On Good Friday, April 6, 2007, Ryan Joseph Landers was severely injured in a head-on car accident on a two-lane road near Springfield, Ill. The 19-year-old automotive technology student was on his way to work, riding in his pride and joy — a 2000 Honda Civic SI.
First responders struggled to free Ryan from the wreckage for 45 minutes. One fireman climbed inside the mangled car to administer oxygen and calm Ryan. But he never regained consciousness.
Ryan was declared brain-dead on April 7. He had expressed his interest in being an organ and tissue donor to his family, and they complied with his wishes. They found Gift of Hope supportive and compassionate during an agonizing time.
On Easter Sunday 2007, Ryan offered the gift of life as an organ and tissue donor. He was able to donate four organs, and his tissue gifts have benefitted 61 people in 12 states and the Republic of South Korea. Recipients have ranged from a four-month-old boy to an 87-year-old man.

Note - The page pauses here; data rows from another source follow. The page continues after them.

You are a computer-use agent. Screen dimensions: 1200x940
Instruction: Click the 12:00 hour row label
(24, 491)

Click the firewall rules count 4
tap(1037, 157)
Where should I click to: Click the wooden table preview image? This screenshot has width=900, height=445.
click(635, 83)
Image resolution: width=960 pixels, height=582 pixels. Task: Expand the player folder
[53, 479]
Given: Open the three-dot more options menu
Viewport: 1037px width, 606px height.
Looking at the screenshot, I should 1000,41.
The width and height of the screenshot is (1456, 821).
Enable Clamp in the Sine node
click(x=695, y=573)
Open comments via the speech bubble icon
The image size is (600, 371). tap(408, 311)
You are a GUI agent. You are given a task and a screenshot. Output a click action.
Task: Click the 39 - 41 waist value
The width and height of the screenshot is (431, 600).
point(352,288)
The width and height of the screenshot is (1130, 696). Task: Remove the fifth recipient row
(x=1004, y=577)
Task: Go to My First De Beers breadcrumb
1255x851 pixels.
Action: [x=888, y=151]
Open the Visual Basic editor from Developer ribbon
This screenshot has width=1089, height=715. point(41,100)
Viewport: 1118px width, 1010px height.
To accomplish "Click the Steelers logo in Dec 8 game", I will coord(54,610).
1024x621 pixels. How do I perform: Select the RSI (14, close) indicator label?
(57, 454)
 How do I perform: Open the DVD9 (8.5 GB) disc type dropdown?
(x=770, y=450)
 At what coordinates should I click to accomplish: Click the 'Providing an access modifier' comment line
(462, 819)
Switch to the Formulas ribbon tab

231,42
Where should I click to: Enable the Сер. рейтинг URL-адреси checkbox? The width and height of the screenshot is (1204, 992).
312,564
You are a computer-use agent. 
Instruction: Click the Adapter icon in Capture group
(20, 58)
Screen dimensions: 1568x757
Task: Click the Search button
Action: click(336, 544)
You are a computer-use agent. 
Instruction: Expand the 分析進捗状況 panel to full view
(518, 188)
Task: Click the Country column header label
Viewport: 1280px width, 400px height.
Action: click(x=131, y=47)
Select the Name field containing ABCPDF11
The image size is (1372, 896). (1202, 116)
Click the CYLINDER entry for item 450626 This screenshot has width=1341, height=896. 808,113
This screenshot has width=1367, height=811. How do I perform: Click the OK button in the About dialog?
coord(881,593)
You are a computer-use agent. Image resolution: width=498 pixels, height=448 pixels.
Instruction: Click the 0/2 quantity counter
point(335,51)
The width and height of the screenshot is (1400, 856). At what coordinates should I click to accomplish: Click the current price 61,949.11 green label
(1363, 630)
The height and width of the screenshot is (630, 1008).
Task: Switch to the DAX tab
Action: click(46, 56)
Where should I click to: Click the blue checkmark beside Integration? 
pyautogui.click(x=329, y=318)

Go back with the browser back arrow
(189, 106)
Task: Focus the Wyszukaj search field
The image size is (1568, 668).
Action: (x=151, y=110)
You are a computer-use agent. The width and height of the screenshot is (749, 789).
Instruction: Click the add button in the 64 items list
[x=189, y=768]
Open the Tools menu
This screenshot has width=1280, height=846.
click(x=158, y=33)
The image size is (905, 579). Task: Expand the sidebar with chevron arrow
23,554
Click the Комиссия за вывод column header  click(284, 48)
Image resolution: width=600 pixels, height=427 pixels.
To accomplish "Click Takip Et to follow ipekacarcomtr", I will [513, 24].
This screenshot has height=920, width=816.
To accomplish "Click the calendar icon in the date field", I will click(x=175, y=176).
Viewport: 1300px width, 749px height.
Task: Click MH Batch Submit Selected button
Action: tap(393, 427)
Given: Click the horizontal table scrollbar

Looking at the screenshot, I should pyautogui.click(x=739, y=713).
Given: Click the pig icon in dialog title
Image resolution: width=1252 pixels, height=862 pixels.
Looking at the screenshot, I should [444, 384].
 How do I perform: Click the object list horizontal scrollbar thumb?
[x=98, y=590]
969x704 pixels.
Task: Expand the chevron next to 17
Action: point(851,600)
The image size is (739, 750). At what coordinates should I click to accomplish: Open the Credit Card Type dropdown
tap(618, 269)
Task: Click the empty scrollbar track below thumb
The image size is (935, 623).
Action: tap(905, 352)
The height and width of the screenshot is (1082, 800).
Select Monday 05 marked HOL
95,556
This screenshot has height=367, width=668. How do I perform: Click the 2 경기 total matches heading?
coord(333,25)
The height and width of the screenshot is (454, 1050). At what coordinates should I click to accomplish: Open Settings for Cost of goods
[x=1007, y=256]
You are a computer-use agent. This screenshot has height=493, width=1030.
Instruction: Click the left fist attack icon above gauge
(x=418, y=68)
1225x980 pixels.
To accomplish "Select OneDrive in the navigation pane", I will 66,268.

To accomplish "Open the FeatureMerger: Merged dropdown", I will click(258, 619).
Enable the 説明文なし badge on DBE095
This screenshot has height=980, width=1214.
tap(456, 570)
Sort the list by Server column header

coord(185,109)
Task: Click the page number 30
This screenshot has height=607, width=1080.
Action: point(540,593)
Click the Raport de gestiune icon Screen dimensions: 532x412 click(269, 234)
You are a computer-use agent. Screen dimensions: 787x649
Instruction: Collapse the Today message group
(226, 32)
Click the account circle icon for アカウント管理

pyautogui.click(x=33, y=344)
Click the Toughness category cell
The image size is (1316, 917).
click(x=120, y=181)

The 39-year-old man from Poplar Grove, Ill., who received Ryan’s right kidney and pancreas had been losing a 26-year battle with diabetes. In a note of thanks, he wrote, “Not a day goes by that I don’t say a prayer for my donor family and the gifts that they shared. Through the doctor’s skilled hands a miracle was performed. After 26 years, I am free once more.”
To honor Ryan, his parents, Pat and Jay, established the Ryan J. Landers Memorial Scholarship in Automotive Technology at Lincoln Land Community College in Springfield. Since establishing the scholarship in spring 2009, six people have received academic awards. Pat and Jay have met most of the recipients, and Ryan’s story is always shared with them. And in their dedicated work as Advocates for Hope volunteers for Gift of Hope, they share Ryan’s story as often as they can to underscore the importance of being a registered donor and how that selfless decision can help others.
Ryan’s friends remembered him as having a constant smile and being able to brighten their days. He excelled in art and enjoyed working with kids. He loved skateboarding, guitars and working on cars.
With Ryan’s sister, Kelly, and his brother, Chris, Pat and Jay have volunteered at many public education and special events to promote organ and tissue donation. The couple also co-chairs the Springfield Life Goes On committee and speaks on behalf of Gift of Hope.
The Landers Family never expected to be on this journey. “We wish we’d never met you,” is what they often say to other donor families when they get together. But amid the long shadow cast by the tremendous loss of a loved one, Ryan’s light shines brightly created by the legacy he left as of organ and tissue donor.